**YOUR TASK**: Transcribe, word for word, every line from the one containing "1258x686 pixels." through the final line of the records, and omit the pictures.

══ SUPPLIED MATERIAL ══

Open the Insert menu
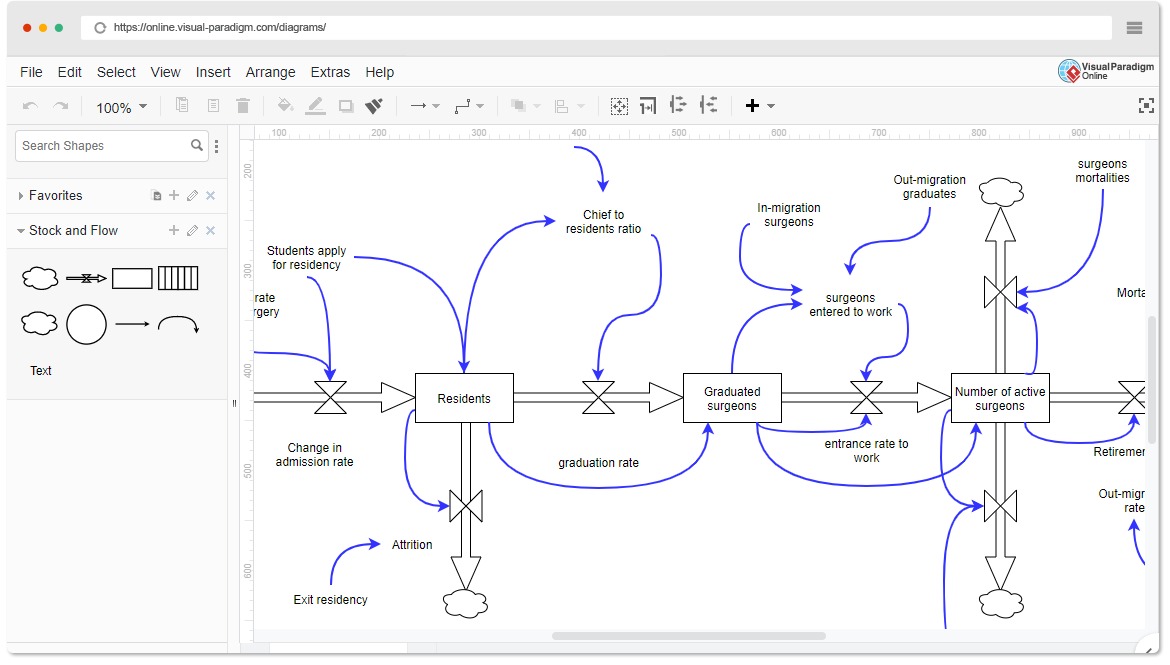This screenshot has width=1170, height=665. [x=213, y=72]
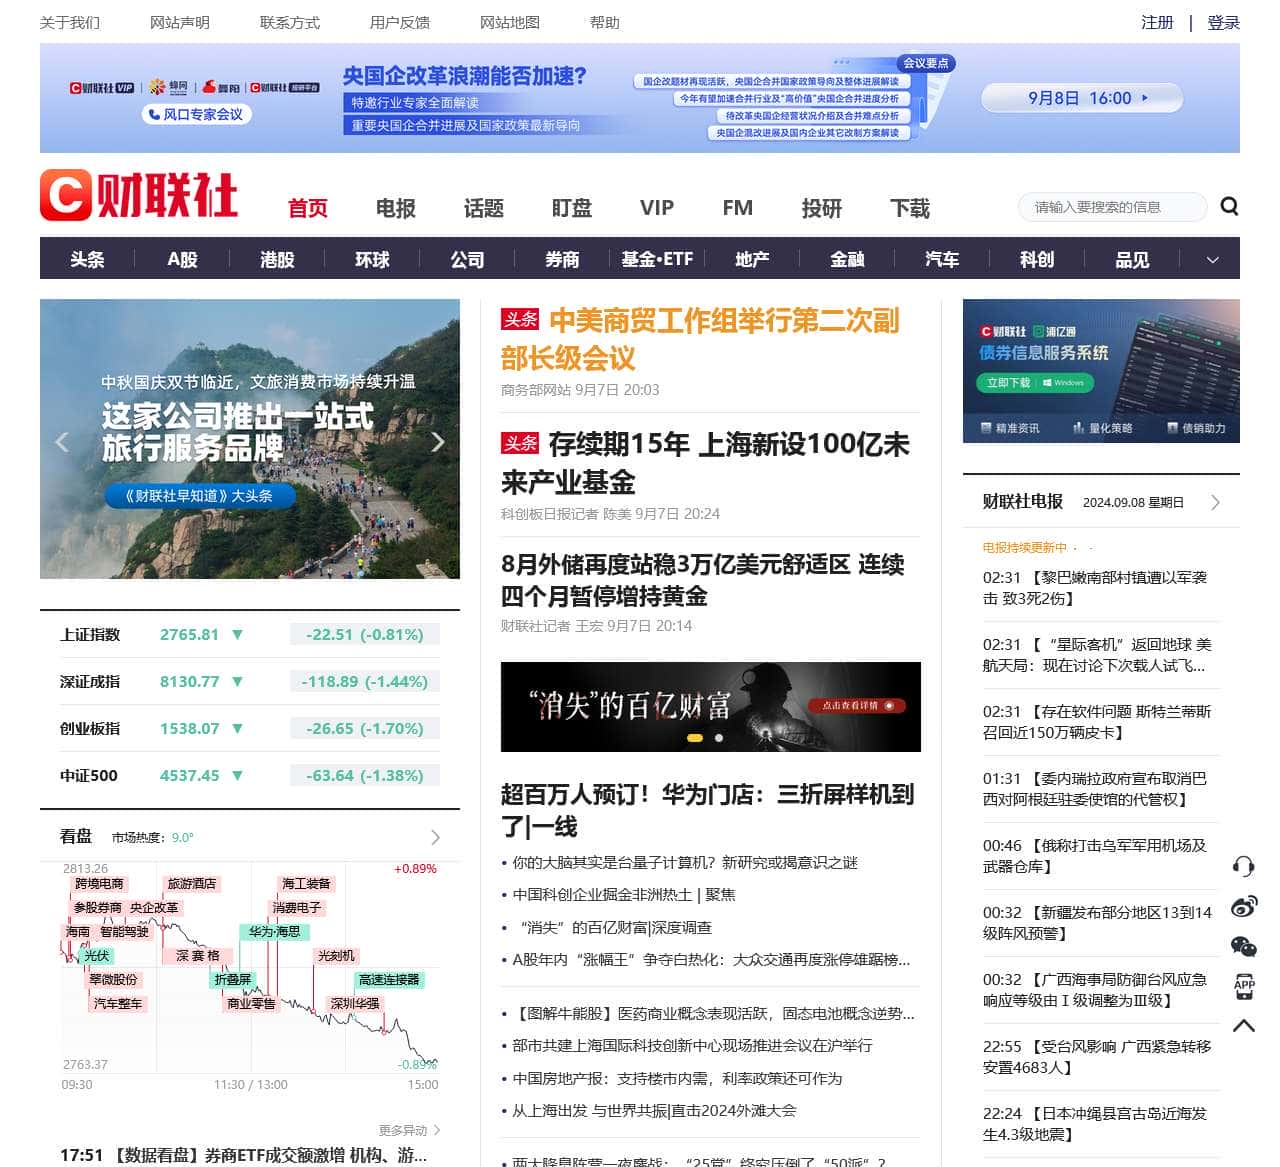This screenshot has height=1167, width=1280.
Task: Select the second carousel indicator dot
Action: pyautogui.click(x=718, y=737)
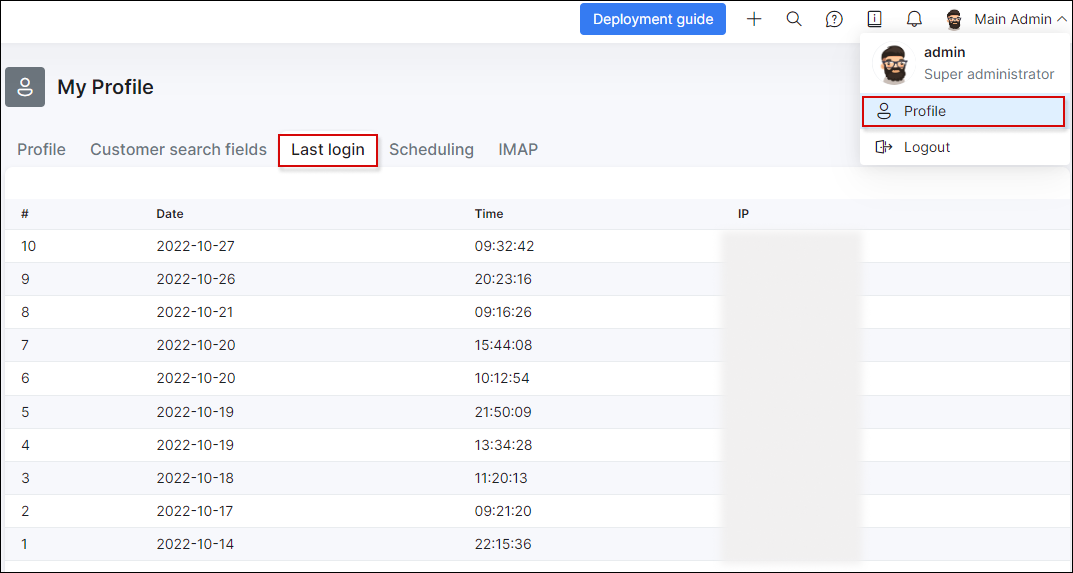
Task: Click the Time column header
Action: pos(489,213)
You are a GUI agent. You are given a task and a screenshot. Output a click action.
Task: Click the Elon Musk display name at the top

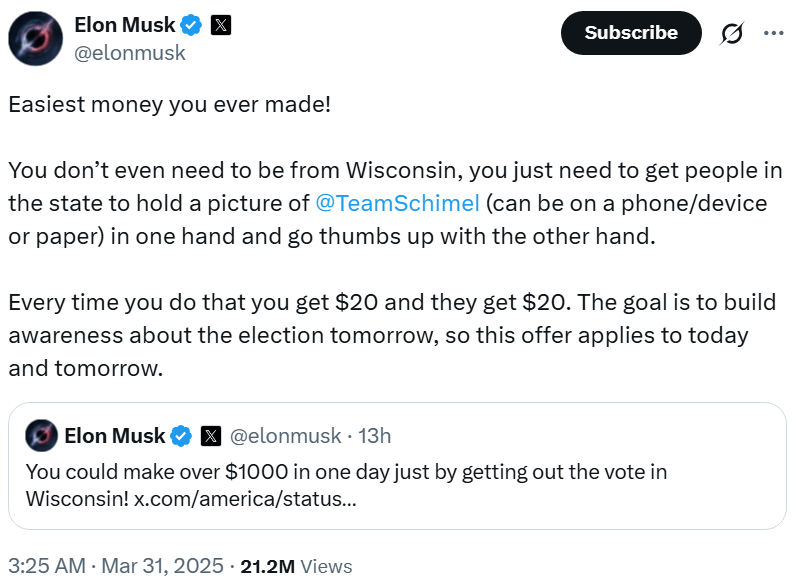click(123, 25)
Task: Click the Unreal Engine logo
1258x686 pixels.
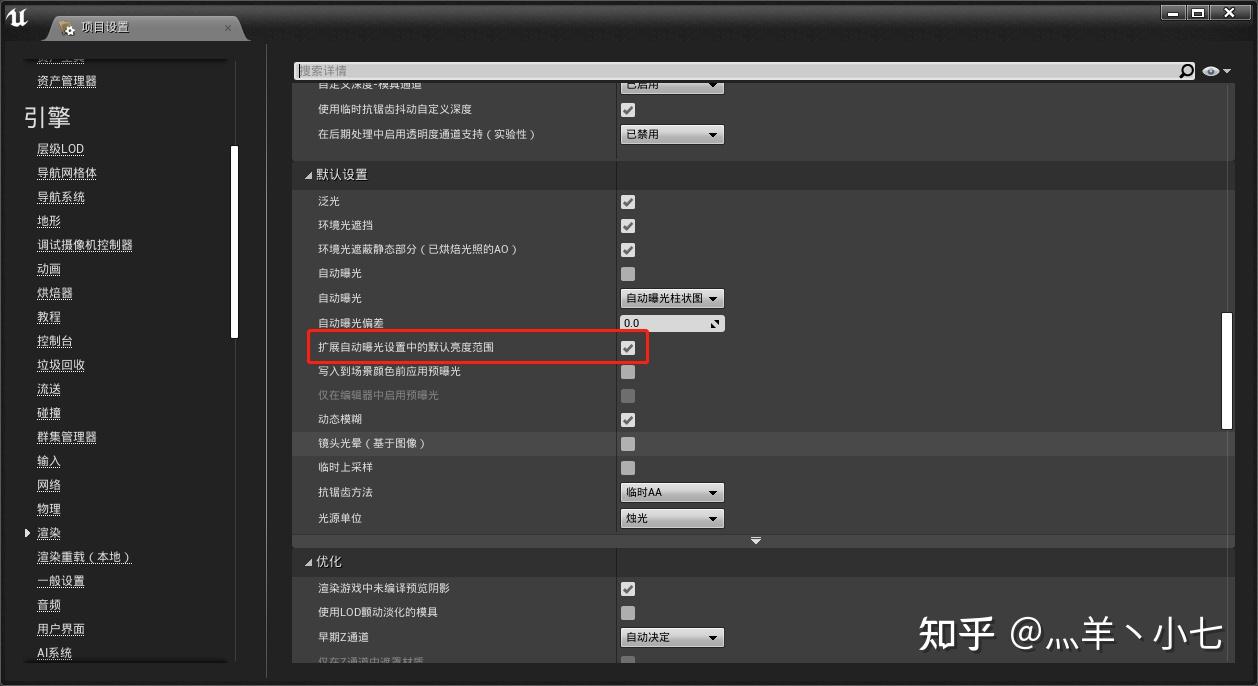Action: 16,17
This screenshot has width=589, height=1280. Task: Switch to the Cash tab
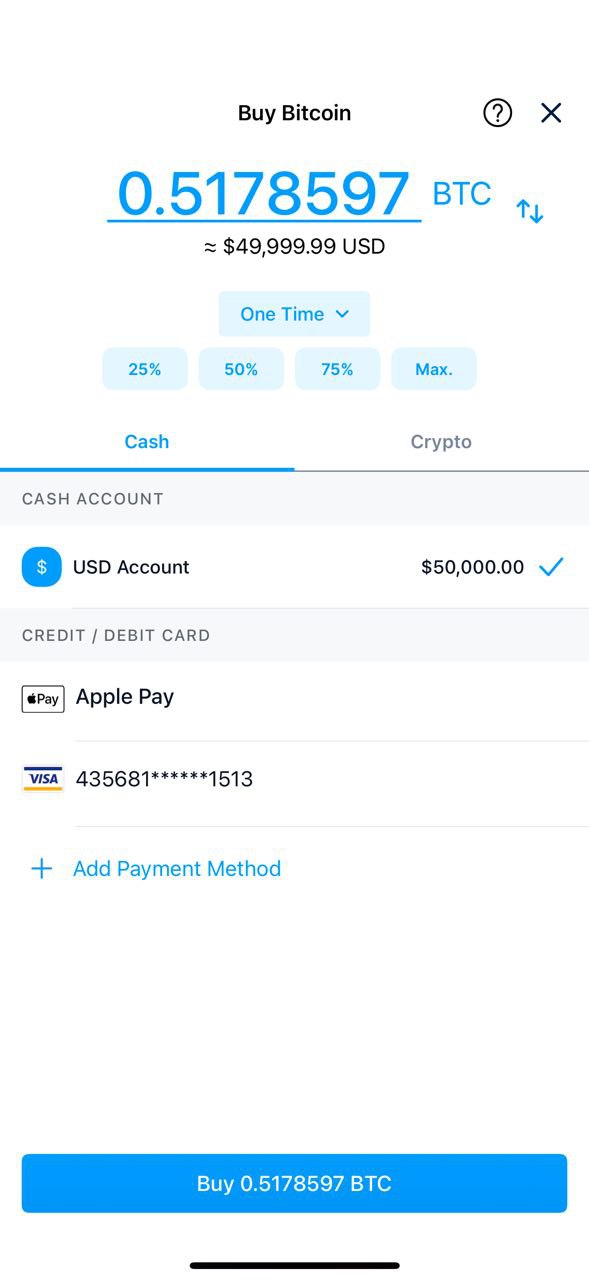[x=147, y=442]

═══

**YOUR RESPONSE**:
1258x686 pixels.
Action: 16,17
This screenshot has width=589, height=1280. Task: Switch to the Cash tab
[x=147, y=442]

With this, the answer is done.